There’s a particular kind of desperation that sets in around week three of a product launch when nobody’s covered it yet. The temptation is to widen the net. Email more people. Add more names. CC the editor. Maybe try the weather reporter—who knows, maybe they’re branching out.
Don’t do this. The solution to nobody responding is almost never “email more people.” It’s “email the right people.”
Why specificity matters more than volume
Journalists are specialists now. The era of the general assignment reporter covering everything from city council to product launches is mostly over, especially in tech. A reporter covering AI infrastructure is a completely different person from someone covering consumer gadgets, even if they both technically write about “technology.”
When you pitch someone off-beat, two things happen. First, they ignore you. Second—and this is worse—they mentally file you as someone who doesn’t do their homework. That’s a reputation that follows you.
The three-layer filter
Here’s a framework that works. Before you add anyone to your pitch list, run them through three filters:
Layer one: Beat match. Does this journalist cover the topic you’re pitching? Not the general area—the specific topic. If you’re pitching a fintech product, you need someone who covers fintech, not just “finance” or “startups.”
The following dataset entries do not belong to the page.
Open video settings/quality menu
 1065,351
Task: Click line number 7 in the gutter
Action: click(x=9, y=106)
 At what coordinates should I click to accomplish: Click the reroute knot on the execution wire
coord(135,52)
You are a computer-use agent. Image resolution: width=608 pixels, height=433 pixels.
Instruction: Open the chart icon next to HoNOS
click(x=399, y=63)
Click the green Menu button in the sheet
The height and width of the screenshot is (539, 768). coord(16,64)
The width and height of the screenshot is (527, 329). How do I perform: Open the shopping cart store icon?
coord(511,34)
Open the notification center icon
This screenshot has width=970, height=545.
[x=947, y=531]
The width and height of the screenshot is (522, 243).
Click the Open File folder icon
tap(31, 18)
Layer two: Recency. Have they published something in this beat in the last 30 days? If not, they may have moved on. A journalist who hasn’t written about your topic in three months might as well be on another planet.
Layer three: Angle fit. Even within a beat, journalists have preferences. Some like trend pieces. Some like founder profiles. Some want hard data. Read their last five articles and you’ll see the pattern. Match your pitch to their pattern, not the other way around.
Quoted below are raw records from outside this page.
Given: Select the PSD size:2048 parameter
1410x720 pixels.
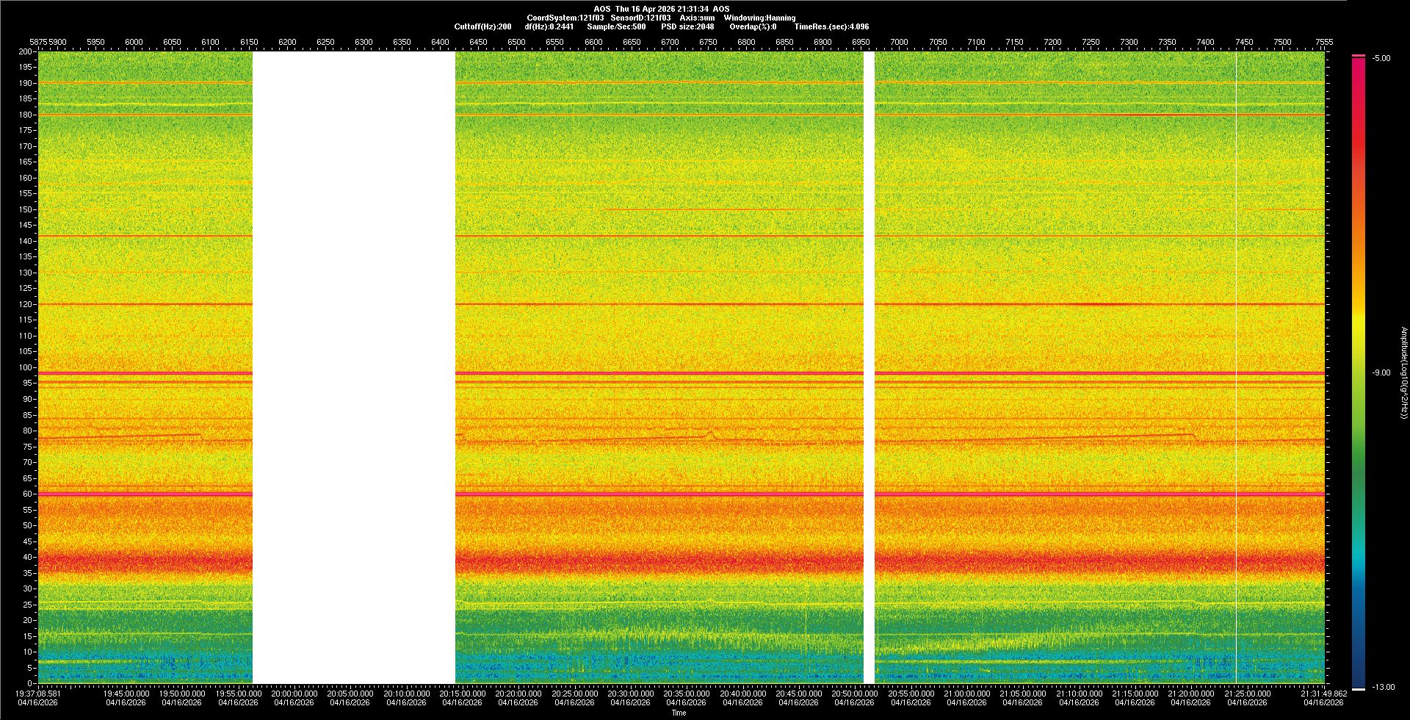Looking at the screenshot, I should tap(687, 26).
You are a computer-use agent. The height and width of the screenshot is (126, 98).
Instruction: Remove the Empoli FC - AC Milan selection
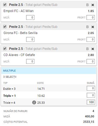pos(93,5)
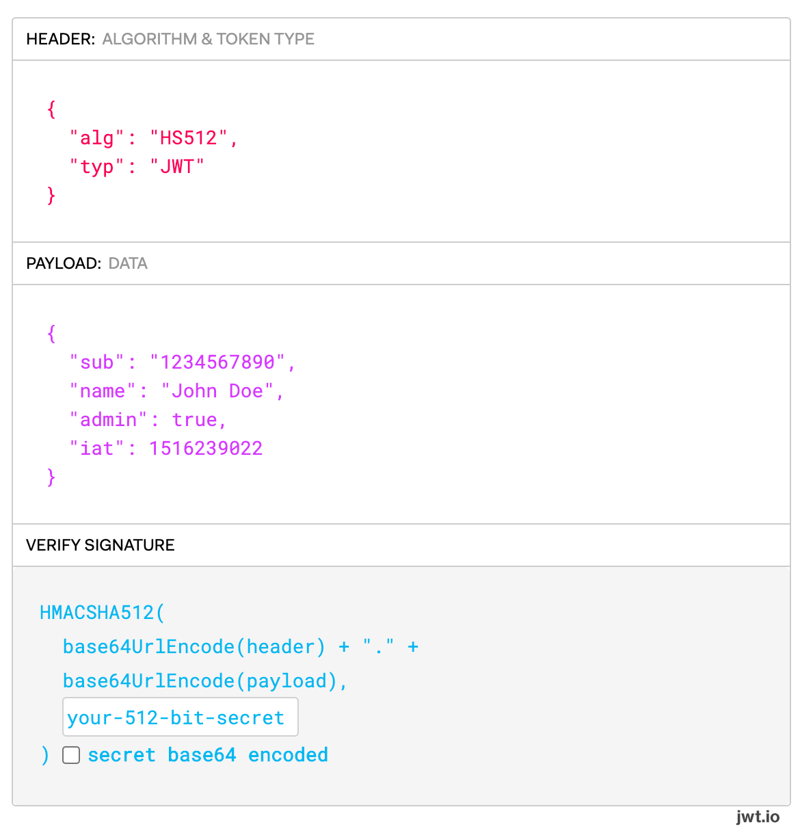Click the HEADER: ALGORITHM & TOKEN TYPE label
This screenshot has width=800, height=831.
coord(170,39)
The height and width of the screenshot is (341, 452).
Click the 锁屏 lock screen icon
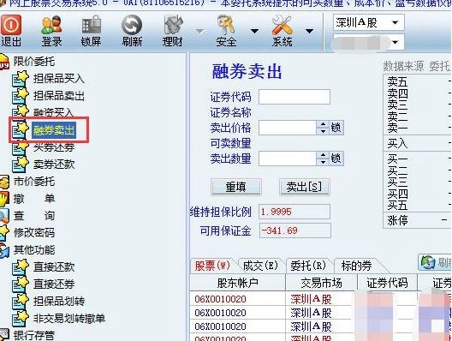pos(92,26)
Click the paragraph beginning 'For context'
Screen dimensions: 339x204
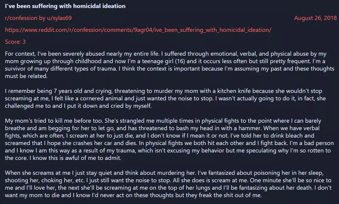coord(170,65)
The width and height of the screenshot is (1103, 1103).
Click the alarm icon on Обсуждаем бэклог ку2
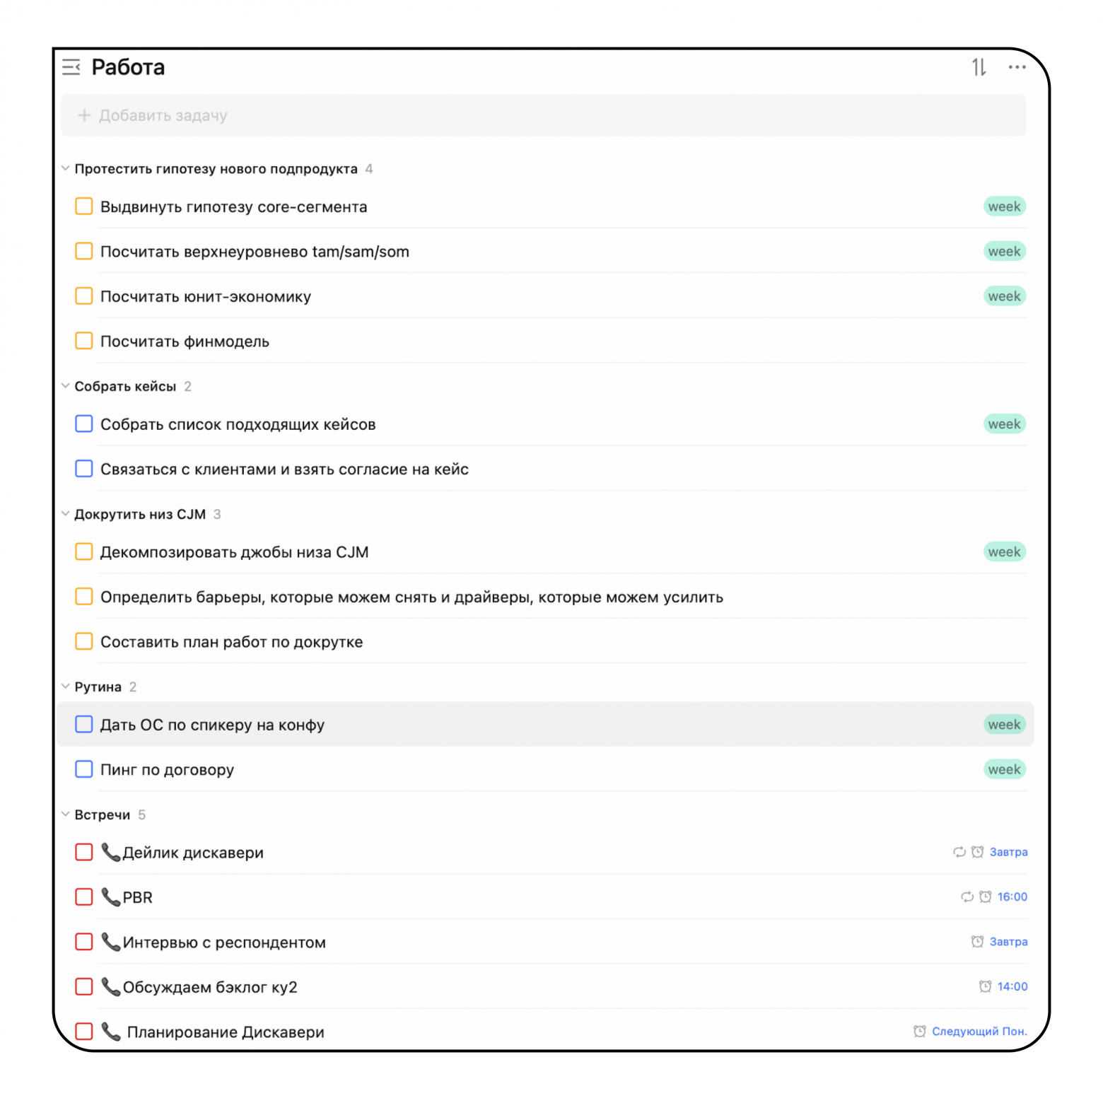985,986
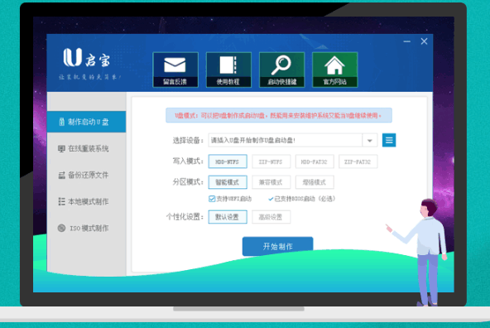This screenshot has width=490, height=328.
Task: Open the device selection combo box
Action: 293,140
Where to actually find journalists by beat
The old way was to read a bunch of publications, note bylines, cross-reference on Twitter, and hope for the best. It worked, sort of, if you had unlimited time and a strong tolerance for browser tabs.
Now there are directories that organize journalists by what they actually cover. Glyph.social, for example, categorizes over 1000 journalists across 100+ specific beats—everything from AI safety to climate tech to cybersecurity. You search by topic and get a list of people who actually write about that thing.
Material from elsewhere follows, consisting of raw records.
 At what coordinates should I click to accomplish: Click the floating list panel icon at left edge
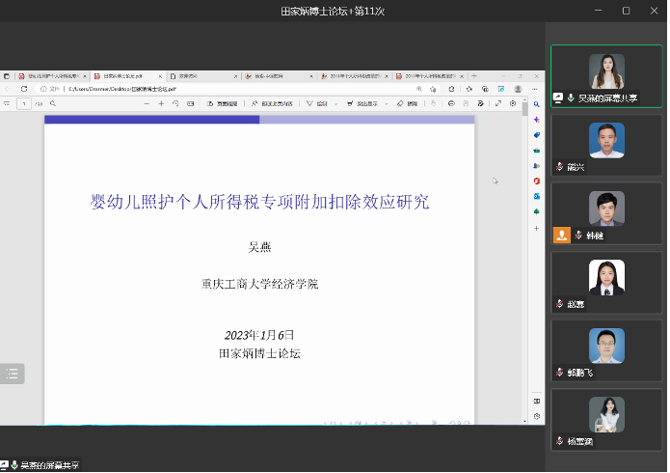point(12,373)
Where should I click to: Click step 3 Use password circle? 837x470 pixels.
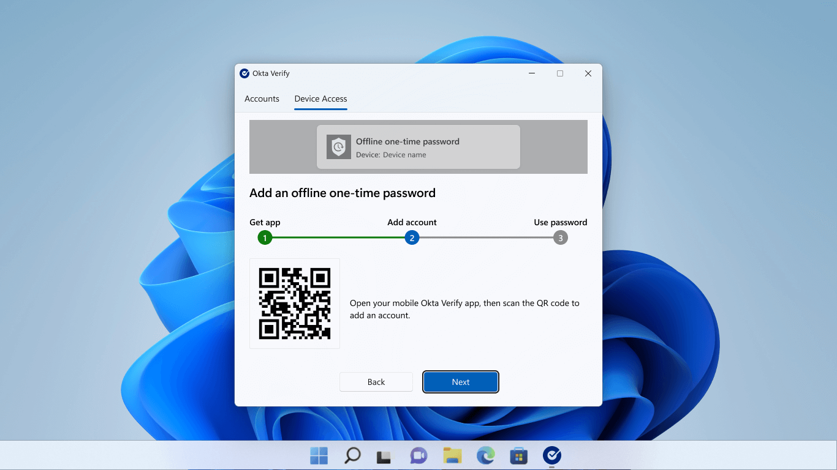click(x=560, y=238)
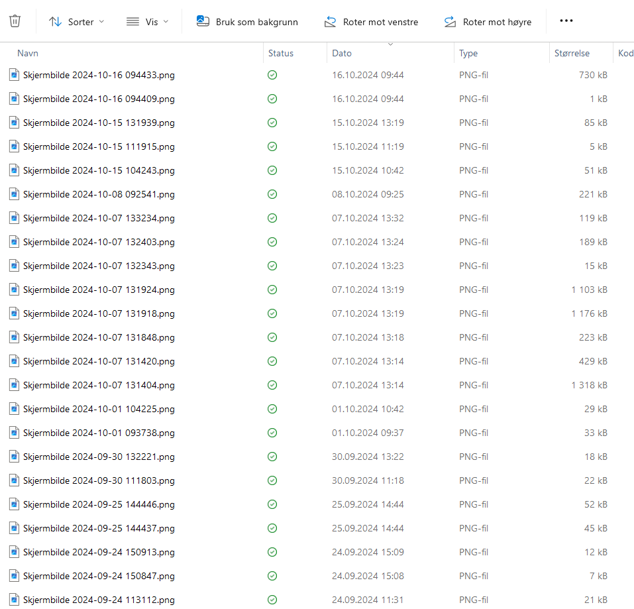Click sync status icon for Skjermbilde 2024-09-25 144446.png
634x609 pixels.
click(x=272, y=504)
That’s a fundamentally different starting point than Googling “tech reporters” and guessing.
The pitch is only as good as the targeting
I’ve seen mediocre pitches land because they hit the right person at the right time. And I’ve seen beautifully written pitches disappear because they went to someone who hadn’t covered that topic in two years.
Targeting isn’t the boring part of PR. It’s the part that determines whether everything else you do matters. Spend 70% of your time finding the right journalist and 30% writing the pitch. Most people do it the other way around, and most people don’t get coverage.
Find the right journalist for your story.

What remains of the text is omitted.